CINCINNATI, Ohio — What do these stones mean?
That’s the question the NEXT Church national gathering is asking as about 600 attendees meet in Cincinnati Mar. 2-4.

This gathering marks the 10th year of NEXT Church, which describes itself as a network of leaders “across the Presbyterian Church (U.S.A.) who believe the church of the future will be more relational, more diverse, more collaborative, more hopeful and more agile.”

Worship
For opening worship on Mar. 2, NEXT Church’s director, Jessica Tate, preached on Joshua 4:1-10, the story of the Israelites setting stones as a holy memorial in the Jordan River.
Tate asked: “Why are we committed to this church? To the promises of this God?” And: What do these stones mean for the church today?

She said the Scripture from Joshua 4 tells that these stones are important markers of memory, of hope.
“This is a place of God’s liberating power,” she said. Tate spoke of Cincinnati’s context, saying there was “new power in this place.” Situated on the banks of the Ohio River, the former dividing line between free states and slave states, “we remember the human brokenness that enslaves us.”
So, what do these stones mean? “These stones help us remember that God is faithful.” Yet, even so, “one person’s liberation comes at the expense of another, as if freedom is something to be hoarded rather than shared.”
In the Scripture from Joshua 4, “the entire nation crosses over together.” This is an important teaching, Tate preached, because “we are so good at creating fault lines” – especially as Super Tuesday approaches.
“We move into freedom together,” as God’s people, Tate preached. Recalling the Israelites crossing the river, she asked: “What does it mean to stand in the middle and midwife people into freedom?” The stones placed in the Jordan River help “remind us that we aren’t the first people of faith to find our way forward” – but join a long line of people of faith who have gone before. “We will remember together the trials and tribulations of people of faith throughout history and in our time” now.
Looking to the calling of the church, Tate said, “I see us showing up with people in the depths of grief. … I see us striving to be faithful so that peoples’ lives will be changed” by the promises of God’s kingdom. “To be faithful to God’s promises means that peoples’ lives are changed for the better” – to be more whole, to be more free. “We can’t take away all the hurt, and the pain, and the suffering,” but “we can push away the hate. … We become the living stones that relentlessly push for our ministries and our faith” to create fruit in God’s world.”

Testimony
During the first testimony, two leaders from Community Matters, an organization in the Lower Price Hill community of Cincinnati, shared the story of their work in the neighborhood. Community Matters launched in 2014 to work alongside residents in efforts to create and develop an innovative approach to community building.

Mary Delaney, the executive director of Community Matters, said people tend to see people in need and categorize them as “the other,” rather than recognize them “at the table with us.”

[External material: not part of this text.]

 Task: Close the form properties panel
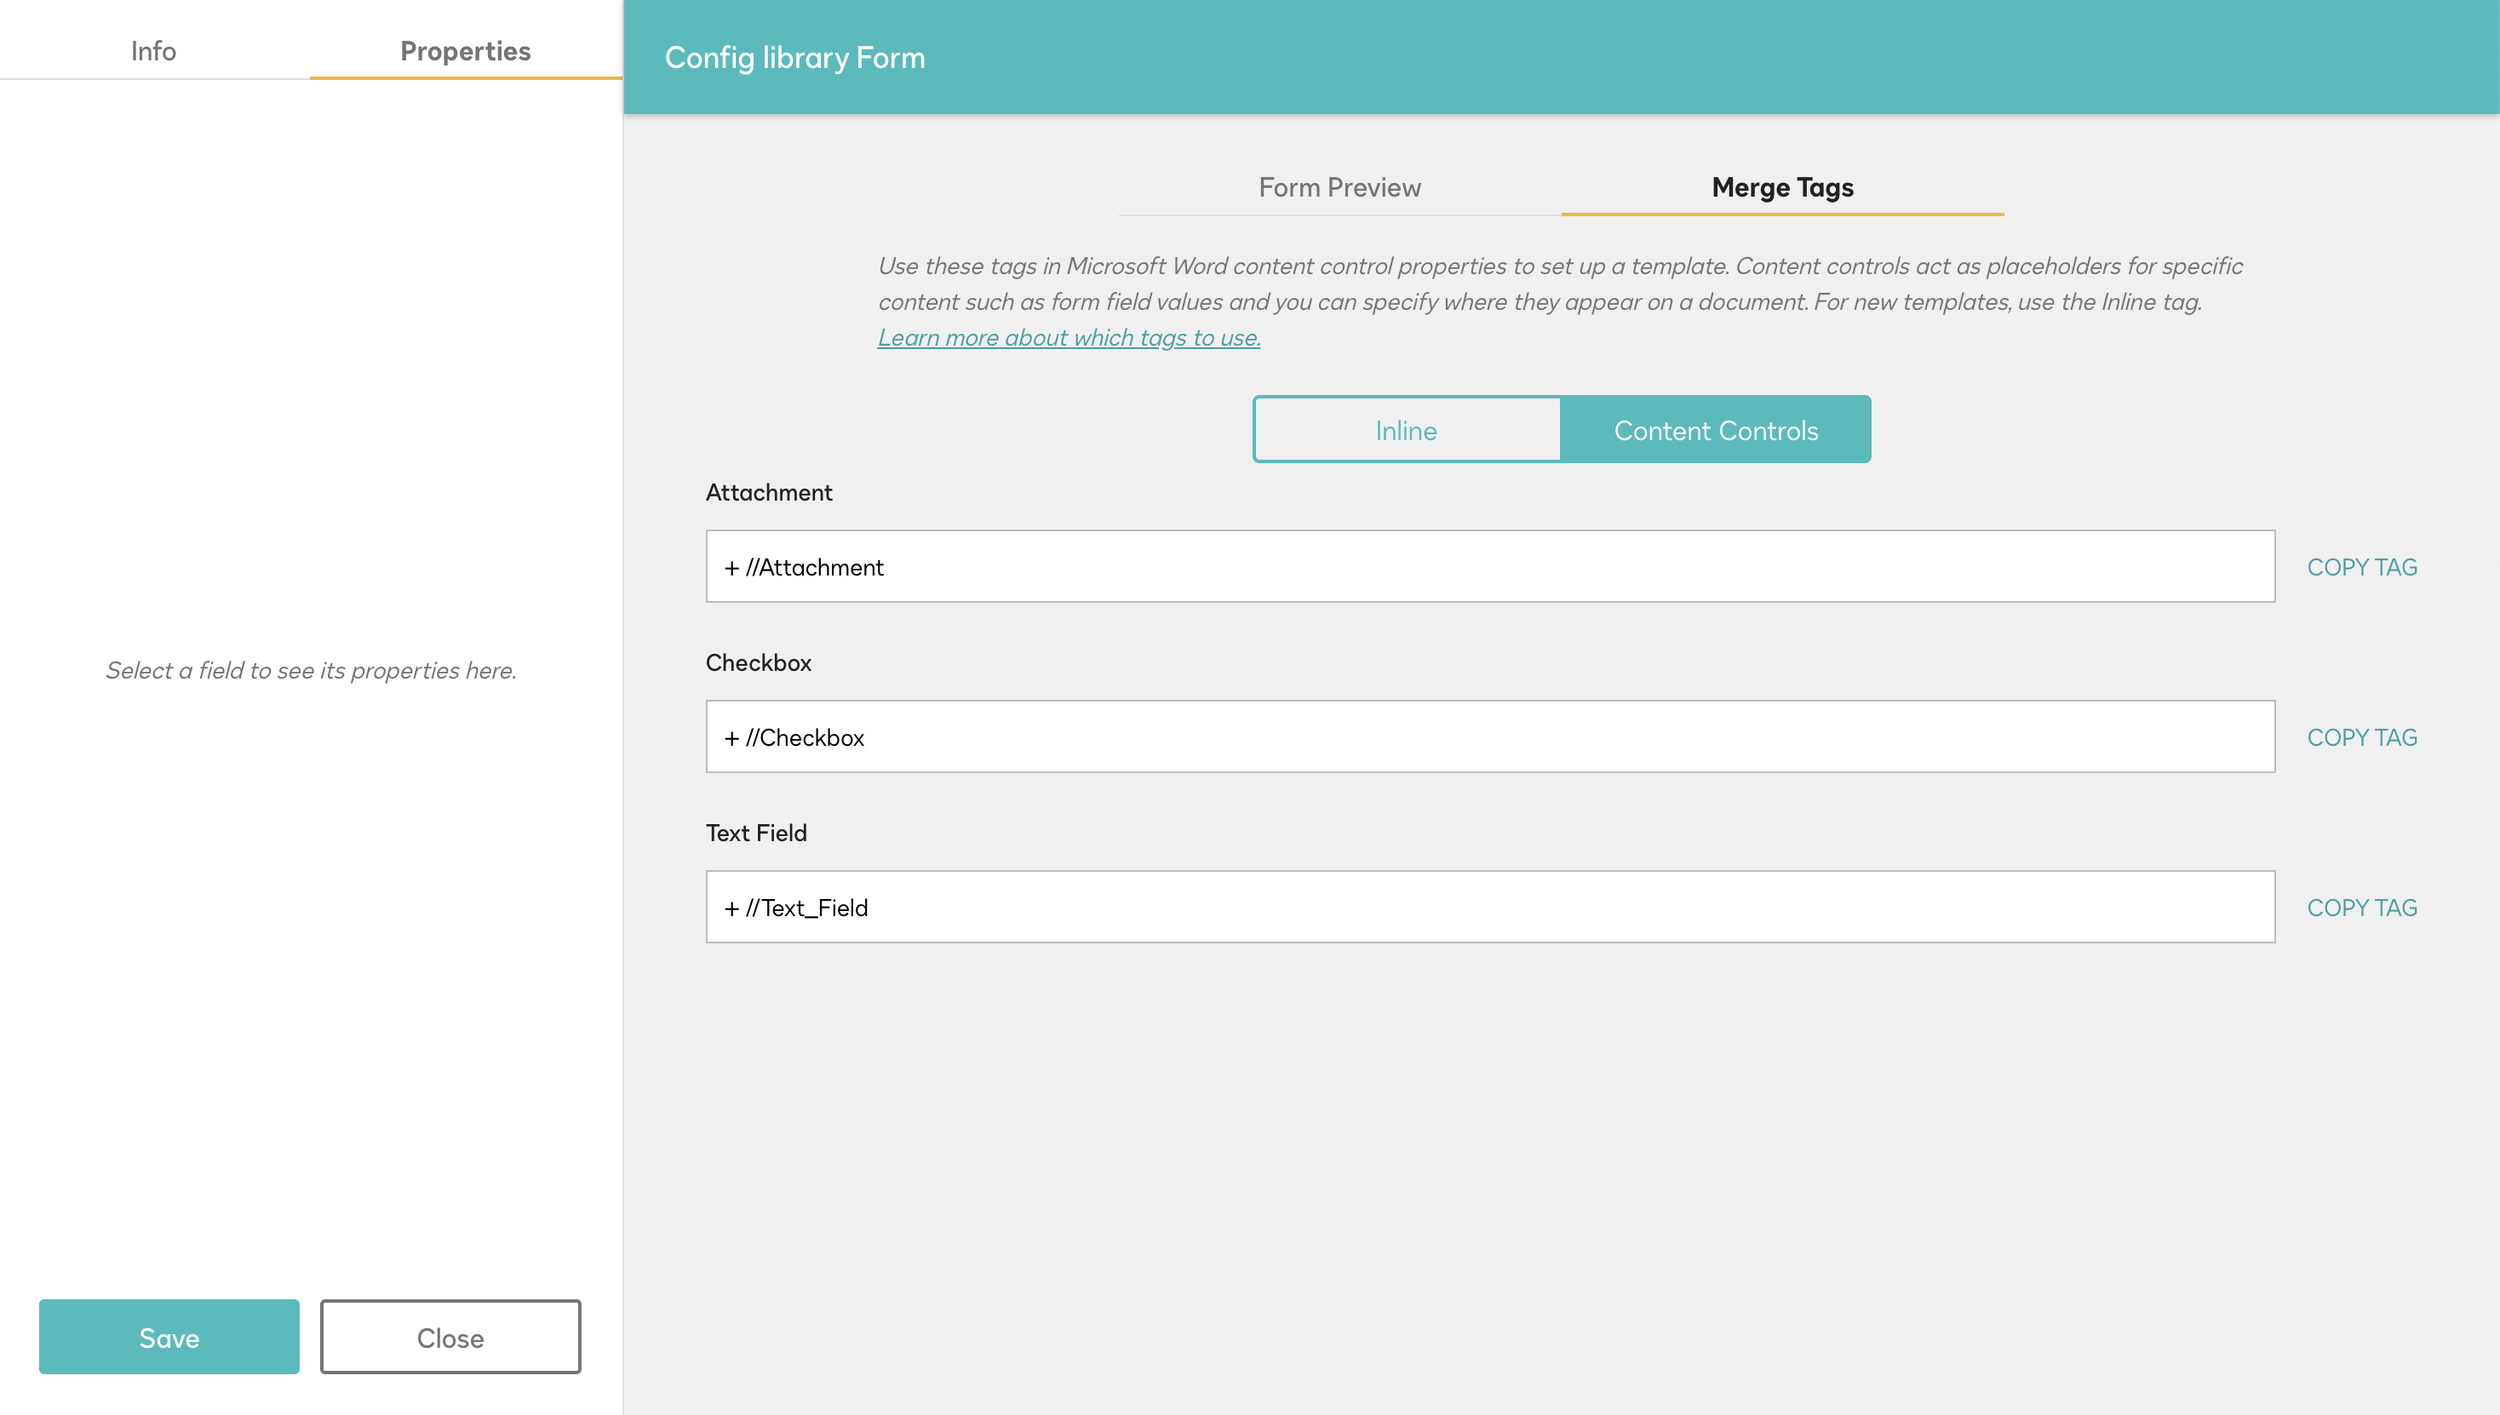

There’s talk of food deserts, she said, but not much mention of “laundry deserts” — there wasn’t a place in their neighborhood to do laundry. They had neighbors who were passionate about running a laundromat, so Community Matters worked to get funds to buy machines and open a laundromat.
Cynthia Ford, the president of Lower Price Hill Community Council and a lead organizer with the Community Action Team, said that the neighborhood only had one grocery store, which recently closed when the owner was ready to retire. That left only a convenience store, which sold “chips and pops and basically junk food — nothing very nourishing.” It “cast us into the depths of a food desert.” The neighborhood got together, Ford recalled, and started to brainstorm what they wanted to have in that space. As a result of community efforts, a social enterprise neighborhood grocery store will launch this summer, building off the model of the laundromat. It will be run by residents, and youth entrepreneurs will be able to sell there.

Community Matters looks for talent in the neighborhood, Delaney said, and uses that to build the community through social enterprise.
She said that folks who would visit her community would say that it needs to be “fixed” – but don’t see skills of the people living there, the talents and creativity they bring.
No one wants to be seen or judged by only their struggles, “what we don’t have,” she said. “If none of us wants to be approached that way, why do we do it in communities?”